Hot Dog really spoke to me

Titus Andronicus - The Monitor
Tindersticks - Falling Down a Mountain (lala)
Betts, Delony, Jahnke and Kelly at the Baton Rouge Gallery (website)
Jonathan Lethem - Chronic City (Amazon)

The above image is of Hot Dog, an oil on wood by Ross Jankhe, and the star of the show up at the Baton Rouge Gallery, whose opening was last night. His contribution to the group show were a couple of these elongated oils and a number of enigmatic, "process, meet product" woodcuts - all (but one of a toy rocket, and another of a banana) of fast food. I didn't get any dullard Morgan Spurlock moralism from it, nor was there any Warholian prole-boner zeal. These had more to do with the Jasper Johns' idea of working with subjects the artist and viewer already know so that we can focus on what we can do with the world, now that it's ours. Also, I gather that Ross genuinely likes hamburgers and hot dogs.

Much as I am a fan of the real thing, Hot Dog really spoke to me on a structural level more than did its subject. The lighting is sensual and romantic. The brushwork persists like grease on a napkin. I also love the way the hot dog is edging out of the frame, about to slide off. It might just scoot over to you when you aren't looking. This would be a great painting to have in a long, white hallway; its twisting as I come and go would do it for me every time.

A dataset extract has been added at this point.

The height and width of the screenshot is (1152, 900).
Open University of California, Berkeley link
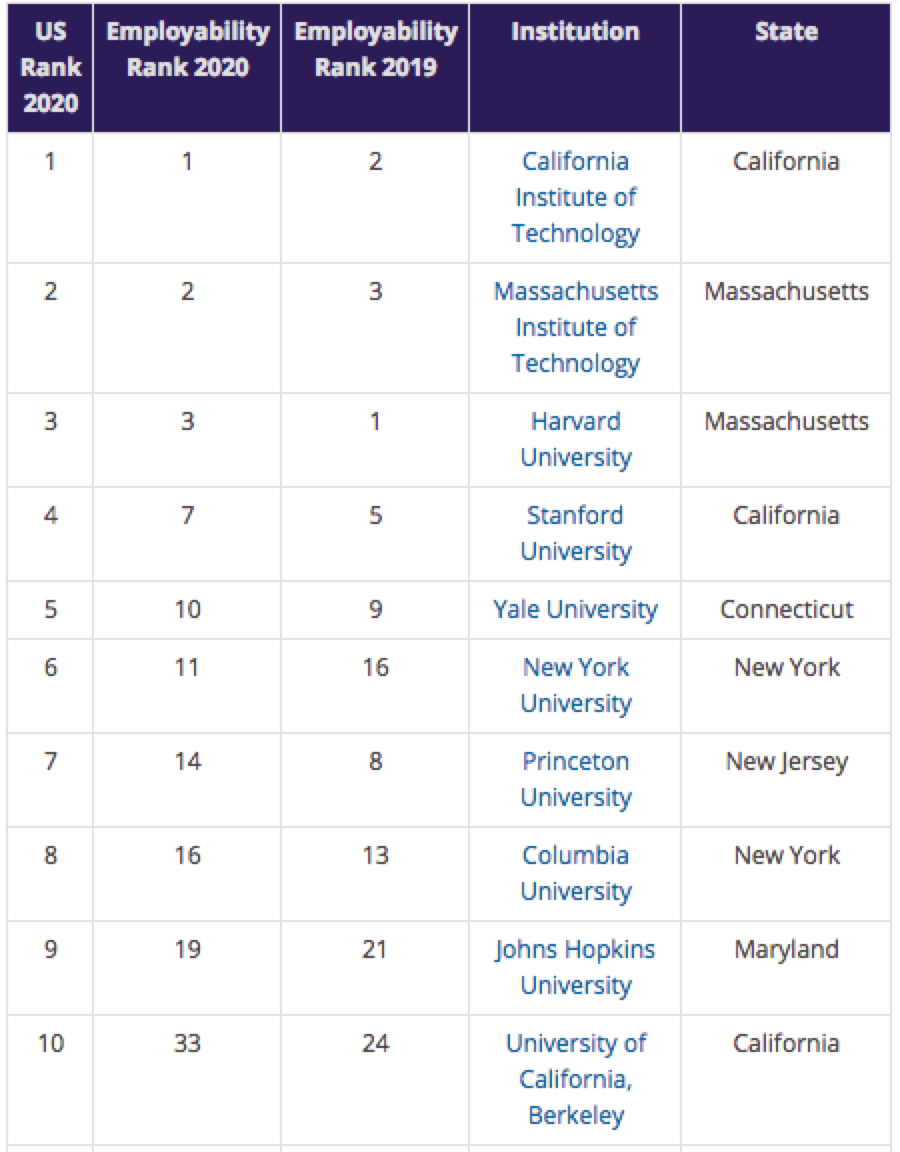[x=575, y=1079]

His Big Mac is similarly sumptuous without the trompe l'oeil turny business. Plus, it's a funny painting. The Big Mac laughs as you cautiously approach. Don't play like that. You know you want me.

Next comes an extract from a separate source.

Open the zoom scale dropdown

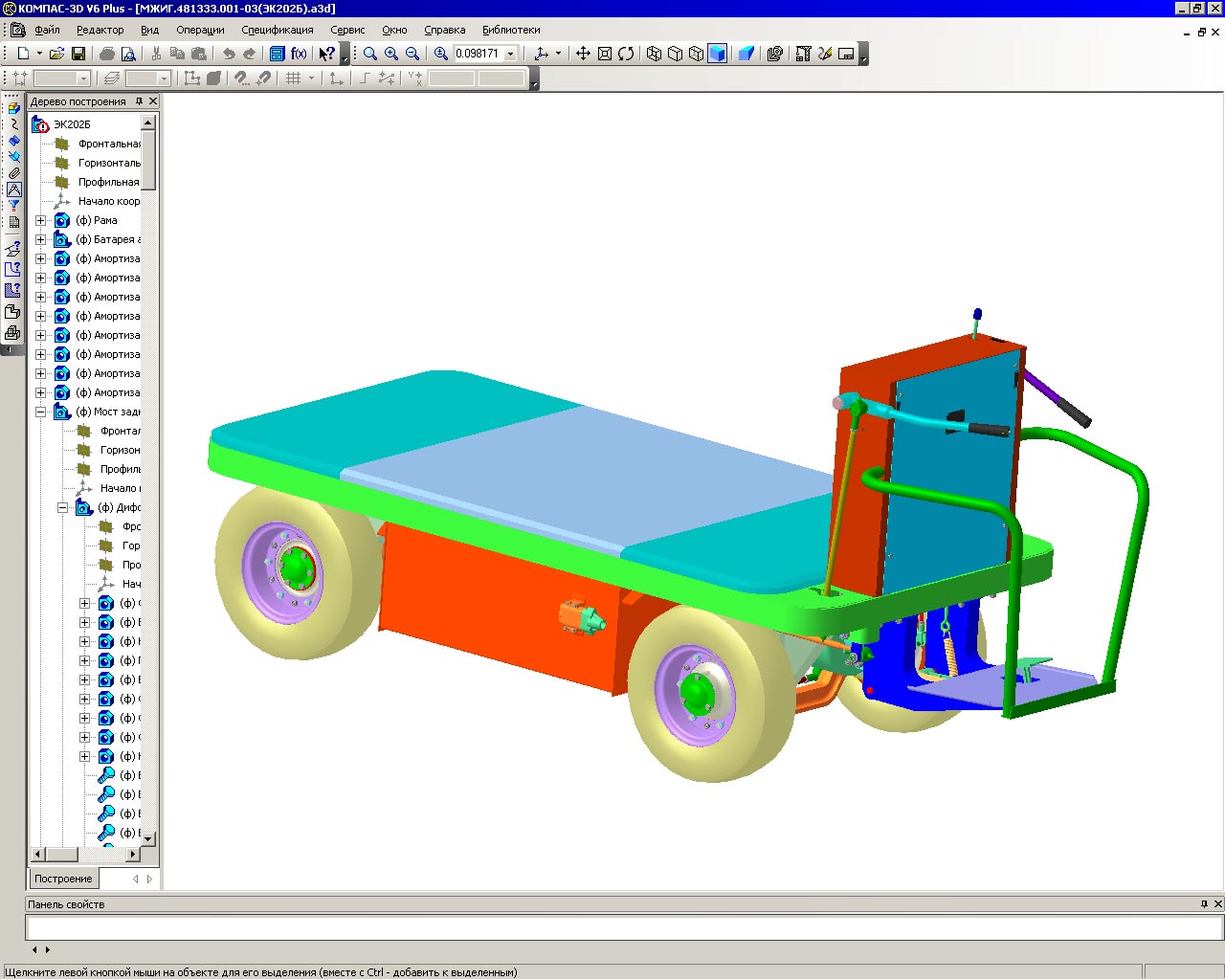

Now that I've written about it, I am free to let my favorite album of 2010 so far, Tindersticks' Falling Down a Mountain (review at outsideleft), glide by like a hot dog on a gas station conveyor to focus on my next favorite, Titus Andronicus' The Monitor. The Monitor is wound up post-emo Springsteen via Camper Van Beethoven (see the Hold Steady with the added bonus of being from New Jersey) wild boy fun, using the Civil War as a curious, overblown canvas on which a young man can paint himself. Tindersticks are terrified by how much they love you, Titus Andronicus is tickled that you can keep up. Here is "A More Perfect Union."

Here are my co-attendees putting together their Sprite-and-cookie cocktail party opinions on Mary Claire Delony's massive works on paper.

1 comment:

  1. Mr. Cook,

    Thank you for the kind review of my paintings. You are correct, the paintings are not cautionary like Fast Food Nation, nor banal like Warhol. Johns is a good comparison, as would be Wayne Thiebaud, or (going back a bit) Fragonard and Chardin. I like "old school" indirect painting, but an artist must be of his time dog.